There are several things wrong with your code.

First, you need to call mainloop after you call main, not before.

Second, sizevar= StringVar needs to be sizevar= StringVar().

Third -- and this is the line that is throwing the error -- you are trying to call self.tk.Checkbutton but your crop object hasn't defined an attribute named tk. I'm not entirely sure what you are trying to accomplish, but my guess is that you are just trying to call the tk checkbutton which means the code should be tk.Checkbutton(...)

The next problem is with self.pack() - self is the crop object. It is not a widget so it doesn't have a pack method. It appears that your intention is to pack the checkbutton, so you need to save a reference to the checkbutton and then call pack on it (eg: self.cb = tk.Checkbutton(...); self.cb.pack())

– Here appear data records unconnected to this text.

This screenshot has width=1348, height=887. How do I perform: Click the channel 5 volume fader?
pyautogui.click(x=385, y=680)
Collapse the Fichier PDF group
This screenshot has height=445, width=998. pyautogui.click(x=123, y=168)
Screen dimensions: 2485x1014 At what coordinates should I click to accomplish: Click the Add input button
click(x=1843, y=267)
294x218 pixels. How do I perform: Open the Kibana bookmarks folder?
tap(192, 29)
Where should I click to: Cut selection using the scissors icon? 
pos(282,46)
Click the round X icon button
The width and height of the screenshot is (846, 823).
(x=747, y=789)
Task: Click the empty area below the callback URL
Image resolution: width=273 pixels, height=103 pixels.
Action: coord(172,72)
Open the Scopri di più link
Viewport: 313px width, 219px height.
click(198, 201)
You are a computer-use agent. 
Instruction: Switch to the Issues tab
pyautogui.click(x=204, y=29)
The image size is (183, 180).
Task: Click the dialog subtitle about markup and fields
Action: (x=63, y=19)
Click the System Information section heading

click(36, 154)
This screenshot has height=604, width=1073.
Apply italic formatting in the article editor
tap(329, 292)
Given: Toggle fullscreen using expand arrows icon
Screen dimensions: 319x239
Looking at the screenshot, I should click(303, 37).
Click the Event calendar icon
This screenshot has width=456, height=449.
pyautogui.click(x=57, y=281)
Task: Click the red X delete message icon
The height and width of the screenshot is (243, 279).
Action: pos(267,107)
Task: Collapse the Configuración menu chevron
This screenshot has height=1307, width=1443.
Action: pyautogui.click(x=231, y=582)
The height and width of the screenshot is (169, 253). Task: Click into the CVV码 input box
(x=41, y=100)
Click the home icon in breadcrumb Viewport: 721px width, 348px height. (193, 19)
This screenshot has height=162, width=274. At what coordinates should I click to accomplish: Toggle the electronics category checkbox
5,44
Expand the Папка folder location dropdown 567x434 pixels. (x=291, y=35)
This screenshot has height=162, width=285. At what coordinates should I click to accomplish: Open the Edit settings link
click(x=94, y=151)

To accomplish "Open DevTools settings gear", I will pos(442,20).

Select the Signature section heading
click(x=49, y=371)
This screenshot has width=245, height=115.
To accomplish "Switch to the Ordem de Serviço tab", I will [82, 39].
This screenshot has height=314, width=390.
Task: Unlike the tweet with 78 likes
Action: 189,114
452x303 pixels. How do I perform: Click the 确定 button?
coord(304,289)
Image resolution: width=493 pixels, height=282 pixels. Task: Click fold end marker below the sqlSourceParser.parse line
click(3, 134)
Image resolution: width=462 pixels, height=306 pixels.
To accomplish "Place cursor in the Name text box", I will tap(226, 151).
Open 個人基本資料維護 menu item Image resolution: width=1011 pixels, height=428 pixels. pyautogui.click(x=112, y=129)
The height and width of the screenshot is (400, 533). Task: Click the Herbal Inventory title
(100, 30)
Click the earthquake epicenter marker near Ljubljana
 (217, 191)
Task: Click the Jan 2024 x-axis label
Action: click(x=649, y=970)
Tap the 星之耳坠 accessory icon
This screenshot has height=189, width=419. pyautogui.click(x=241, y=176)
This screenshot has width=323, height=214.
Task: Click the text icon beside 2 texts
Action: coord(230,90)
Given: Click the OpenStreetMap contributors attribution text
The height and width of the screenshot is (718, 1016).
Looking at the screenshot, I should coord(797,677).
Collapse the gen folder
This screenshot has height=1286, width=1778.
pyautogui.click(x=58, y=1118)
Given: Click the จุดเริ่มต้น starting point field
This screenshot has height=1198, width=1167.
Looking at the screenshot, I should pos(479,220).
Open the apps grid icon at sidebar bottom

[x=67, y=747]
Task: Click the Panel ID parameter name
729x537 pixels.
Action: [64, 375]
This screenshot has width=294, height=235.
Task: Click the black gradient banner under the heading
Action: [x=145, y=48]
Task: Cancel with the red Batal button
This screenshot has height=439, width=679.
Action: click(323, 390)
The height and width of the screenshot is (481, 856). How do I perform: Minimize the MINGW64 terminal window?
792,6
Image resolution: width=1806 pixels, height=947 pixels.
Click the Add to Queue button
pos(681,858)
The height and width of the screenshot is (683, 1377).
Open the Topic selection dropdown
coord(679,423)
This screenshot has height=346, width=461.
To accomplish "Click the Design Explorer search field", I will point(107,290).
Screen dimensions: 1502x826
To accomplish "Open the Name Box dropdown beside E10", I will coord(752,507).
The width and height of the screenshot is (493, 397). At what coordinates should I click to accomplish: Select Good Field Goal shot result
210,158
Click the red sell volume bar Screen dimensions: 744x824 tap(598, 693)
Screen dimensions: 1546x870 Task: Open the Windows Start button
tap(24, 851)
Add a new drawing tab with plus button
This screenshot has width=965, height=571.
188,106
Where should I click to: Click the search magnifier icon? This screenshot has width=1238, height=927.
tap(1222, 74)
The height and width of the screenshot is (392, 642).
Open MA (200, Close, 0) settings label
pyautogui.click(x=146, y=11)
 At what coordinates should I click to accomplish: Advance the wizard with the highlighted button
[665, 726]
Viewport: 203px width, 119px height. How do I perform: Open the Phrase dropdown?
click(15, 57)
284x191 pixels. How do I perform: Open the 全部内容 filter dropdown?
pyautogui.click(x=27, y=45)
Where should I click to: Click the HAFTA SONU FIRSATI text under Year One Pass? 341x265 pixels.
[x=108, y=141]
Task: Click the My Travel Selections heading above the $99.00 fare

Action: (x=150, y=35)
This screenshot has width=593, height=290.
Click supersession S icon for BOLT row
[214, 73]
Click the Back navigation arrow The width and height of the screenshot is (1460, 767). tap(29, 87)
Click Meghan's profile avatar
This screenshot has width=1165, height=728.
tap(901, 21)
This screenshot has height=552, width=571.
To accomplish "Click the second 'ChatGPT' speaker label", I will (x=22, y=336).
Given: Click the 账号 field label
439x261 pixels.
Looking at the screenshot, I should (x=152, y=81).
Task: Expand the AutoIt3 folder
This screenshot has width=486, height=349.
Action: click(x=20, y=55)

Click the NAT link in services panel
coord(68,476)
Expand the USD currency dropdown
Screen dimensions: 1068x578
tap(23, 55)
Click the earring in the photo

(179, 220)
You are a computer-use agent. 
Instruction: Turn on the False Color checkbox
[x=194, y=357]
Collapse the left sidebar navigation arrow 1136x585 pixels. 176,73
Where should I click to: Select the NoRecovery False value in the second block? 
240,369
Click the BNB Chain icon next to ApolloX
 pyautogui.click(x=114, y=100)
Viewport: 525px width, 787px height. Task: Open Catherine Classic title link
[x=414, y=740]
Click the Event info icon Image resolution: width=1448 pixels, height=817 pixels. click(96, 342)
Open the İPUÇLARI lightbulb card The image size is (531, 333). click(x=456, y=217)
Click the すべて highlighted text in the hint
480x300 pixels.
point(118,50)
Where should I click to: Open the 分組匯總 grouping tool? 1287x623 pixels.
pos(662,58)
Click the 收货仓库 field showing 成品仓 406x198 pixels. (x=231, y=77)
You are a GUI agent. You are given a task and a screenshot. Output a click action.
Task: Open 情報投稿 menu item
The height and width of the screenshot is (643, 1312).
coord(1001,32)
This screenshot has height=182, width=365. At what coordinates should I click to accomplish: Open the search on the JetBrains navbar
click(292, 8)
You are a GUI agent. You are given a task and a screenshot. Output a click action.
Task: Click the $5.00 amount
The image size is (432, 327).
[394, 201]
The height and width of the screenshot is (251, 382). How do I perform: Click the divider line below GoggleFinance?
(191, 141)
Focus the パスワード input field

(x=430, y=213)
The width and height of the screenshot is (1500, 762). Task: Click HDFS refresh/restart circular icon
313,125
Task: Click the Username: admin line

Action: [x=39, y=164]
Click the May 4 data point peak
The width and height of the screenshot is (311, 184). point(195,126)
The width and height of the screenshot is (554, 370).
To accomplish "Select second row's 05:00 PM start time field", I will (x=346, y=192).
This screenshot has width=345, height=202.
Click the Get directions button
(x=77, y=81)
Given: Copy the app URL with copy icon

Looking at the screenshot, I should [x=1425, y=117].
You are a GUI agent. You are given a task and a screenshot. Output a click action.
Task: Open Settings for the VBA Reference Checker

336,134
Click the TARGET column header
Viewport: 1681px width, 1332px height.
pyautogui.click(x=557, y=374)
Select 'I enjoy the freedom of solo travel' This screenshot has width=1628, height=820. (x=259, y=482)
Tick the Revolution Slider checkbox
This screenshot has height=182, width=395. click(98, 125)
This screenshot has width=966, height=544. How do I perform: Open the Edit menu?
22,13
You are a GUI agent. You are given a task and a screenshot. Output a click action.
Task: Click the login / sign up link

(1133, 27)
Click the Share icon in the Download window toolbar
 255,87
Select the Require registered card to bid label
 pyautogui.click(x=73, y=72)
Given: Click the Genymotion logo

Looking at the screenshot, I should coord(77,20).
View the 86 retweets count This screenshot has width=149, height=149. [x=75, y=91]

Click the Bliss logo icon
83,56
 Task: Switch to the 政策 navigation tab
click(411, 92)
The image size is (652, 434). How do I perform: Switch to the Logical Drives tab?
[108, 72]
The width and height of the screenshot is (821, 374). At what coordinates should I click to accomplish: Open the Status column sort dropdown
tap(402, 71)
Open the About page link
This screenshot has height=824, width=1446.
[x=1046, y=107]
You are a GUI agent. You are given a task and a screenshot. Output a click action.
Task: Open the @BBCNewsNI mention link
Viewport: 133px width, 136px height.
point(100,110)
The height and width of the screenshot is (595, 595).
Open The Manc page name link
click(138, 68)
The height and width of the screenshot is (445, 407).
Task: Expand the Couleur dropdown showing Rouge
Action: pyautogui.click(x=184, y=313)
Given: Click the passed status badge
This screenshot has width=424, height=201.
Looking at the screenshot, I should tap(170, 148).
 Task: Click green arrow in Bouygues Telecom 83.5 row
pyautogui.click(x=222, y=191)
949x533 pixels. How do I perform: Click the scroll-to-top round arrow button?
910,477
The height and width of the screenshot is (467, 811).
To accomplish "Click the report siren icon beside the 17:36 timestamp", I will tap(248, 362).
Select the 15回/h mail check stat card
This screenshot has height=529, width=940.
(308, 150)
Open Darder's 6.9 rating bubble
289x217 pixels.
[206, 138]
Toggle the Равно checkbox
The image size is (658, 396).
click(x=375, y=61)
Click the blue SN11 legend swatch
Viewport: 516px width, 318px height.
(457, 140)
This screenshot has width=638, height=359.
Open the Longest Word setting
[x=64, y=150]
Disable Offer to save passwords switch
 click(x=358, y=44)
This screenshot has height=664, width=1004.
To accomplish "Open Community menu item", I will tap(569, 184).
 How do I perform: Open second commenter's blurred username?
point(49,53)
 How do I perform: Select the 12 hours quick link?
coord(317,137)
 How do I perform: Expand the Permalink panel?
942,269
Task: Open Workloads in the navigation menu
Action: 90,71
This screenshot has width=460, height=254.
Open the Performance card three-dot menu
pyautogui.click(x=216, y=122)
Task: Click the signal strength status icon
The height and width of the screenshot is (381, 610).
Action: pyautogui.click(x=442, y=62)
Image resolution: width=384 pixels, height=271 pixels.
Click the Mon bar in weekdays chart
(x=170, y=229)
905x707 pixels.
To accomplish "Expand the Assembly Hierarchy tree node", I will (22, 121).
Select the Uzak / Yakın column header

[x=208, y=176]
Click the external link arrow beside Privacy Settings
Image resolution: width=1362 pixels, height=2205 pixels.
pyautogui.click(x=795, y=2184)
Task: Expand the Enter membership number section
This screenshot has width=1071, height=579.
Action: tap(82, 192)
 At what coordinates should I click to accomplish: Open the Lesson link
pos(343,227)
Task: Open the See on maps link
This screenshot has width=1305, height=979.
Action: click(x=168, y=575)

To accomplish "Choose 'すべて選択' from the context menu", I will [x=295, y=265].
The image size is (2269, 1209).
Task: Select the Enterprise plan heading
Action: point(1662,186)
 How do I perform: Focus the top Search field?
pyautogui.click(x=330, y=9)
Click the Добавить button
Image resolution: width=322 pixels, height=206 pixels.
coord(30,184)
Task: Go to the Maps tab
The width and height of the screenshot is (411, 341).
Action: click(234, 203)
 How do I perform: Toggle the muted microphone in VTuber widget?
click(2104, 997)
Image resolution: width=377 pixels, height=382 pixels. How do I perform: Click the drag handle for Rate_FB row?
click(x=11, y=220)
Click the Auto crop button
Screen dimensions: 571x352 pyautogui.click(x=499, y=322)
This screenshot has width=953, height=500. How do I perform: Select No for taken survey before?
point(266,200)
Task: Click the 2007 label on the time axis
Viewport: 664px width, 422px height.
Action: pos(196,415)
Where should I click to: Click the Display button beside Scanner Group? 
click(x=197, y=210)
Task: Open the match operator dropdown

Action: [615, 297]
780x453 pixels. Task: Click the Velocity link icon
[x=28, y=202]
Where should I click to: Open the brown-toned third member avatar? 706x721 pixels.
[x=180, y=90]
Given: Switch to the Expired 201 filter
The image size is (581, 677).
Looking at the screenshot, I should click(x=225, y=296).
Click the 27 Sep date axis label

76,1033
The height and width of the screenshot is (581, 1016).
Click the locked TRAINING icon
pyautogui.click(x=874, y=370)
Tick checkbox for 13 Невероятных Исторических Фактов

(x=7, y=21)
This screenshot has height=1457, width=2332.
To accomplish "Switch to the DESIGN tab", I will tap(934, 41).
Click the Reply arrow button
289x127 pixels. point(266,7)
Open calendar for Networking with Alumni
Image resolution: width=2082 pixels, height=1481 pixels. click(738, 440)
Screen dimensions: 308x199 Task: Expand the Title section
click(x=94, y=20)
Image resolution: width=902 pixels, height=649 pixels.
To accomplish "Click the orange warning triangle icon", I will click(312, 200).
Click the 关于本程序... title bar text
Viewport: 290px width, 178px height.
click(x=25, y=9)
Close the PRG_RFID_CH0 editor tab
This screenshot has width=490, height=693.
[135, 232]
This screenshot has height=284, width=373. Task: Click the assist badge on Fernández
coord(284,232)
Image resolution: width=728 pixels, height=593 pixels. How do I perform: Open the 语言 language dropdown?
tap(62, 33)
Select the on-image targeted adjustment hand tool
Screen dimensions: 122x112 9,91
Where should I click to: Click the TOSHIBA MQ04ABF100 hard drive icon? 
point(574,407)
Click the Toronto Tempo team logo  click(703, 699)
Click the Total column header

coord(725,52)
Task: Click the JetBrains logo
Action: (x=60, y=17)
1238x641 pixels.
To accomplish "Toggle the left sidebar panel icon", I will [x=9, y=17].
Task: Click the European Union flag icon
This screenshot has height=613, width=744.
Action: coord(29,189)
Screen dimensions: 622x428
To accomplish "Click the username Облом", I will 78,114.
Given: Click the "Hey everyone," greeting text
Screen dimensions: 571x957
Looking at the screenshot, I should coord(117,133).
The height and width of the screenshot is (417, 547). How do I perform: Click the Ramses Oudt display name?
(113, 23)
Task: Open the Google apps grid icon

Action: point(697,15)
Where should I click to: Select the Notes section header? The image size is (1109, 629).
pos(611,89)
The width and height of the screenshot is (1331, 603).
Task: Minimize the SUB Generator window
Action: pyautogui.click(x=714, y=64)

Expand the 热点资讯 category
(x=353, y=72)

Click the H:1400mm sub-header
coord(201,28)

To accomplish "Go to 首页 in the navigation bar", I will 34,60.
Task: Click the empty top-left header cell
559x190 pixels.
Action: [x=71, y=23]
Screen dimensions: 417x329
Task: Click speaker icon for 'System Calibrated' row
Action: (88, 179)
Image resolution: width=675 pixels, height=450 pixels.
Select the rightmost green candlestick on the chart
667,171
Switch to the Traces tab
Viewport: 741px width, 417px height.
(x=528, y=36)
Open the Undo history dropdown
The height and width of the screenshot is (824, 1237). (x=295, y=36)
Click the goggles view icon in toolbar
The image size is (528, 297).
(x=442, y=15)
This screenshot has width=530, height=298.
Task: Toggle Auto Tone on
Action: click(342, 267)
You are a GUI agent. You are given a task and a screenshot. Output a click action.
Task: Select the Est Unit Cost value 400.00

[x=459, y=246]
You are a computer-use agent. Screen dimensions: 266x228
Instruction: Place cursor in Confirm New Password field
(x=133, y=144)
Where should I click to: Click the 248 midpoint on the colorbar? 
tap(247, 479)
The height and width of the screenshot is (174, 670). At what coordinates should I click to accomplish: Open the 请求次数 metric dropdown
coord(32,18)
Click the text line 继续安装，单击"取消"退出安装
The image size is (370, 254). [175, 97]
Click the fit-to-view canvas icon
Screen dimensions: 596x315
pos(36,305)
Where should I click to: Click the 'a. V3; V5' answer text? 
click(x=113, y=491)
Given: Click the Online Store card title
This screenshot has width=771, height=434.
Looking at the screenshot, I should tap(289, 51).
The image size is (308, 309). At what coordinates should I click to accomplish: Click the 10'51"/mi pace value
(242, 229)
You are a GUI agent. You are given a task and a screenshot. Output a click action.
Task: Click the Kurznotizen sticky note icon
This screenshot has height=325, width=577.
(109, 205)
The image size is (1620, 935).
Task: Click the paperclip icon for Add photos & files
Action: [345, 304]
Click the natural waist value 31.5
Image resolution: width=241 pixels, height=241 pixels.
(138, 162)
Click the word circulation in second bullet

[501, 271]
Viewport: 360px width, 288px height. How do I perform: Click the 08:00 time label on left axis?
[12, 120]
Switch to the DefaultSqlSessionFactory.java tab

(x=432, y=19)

Another problem is that you're importing tkinter twice. You should only do it once. You need to remove both from tkinter import * and from tkinter.ttk import *. Then, use tk. or ttk. as a prefix when referring to tkinter and ttk objects.

A final issue is that you're not following PEP8 guidelines, making your code harder for other programmers to understand. Specifically, crop needs to be Crop.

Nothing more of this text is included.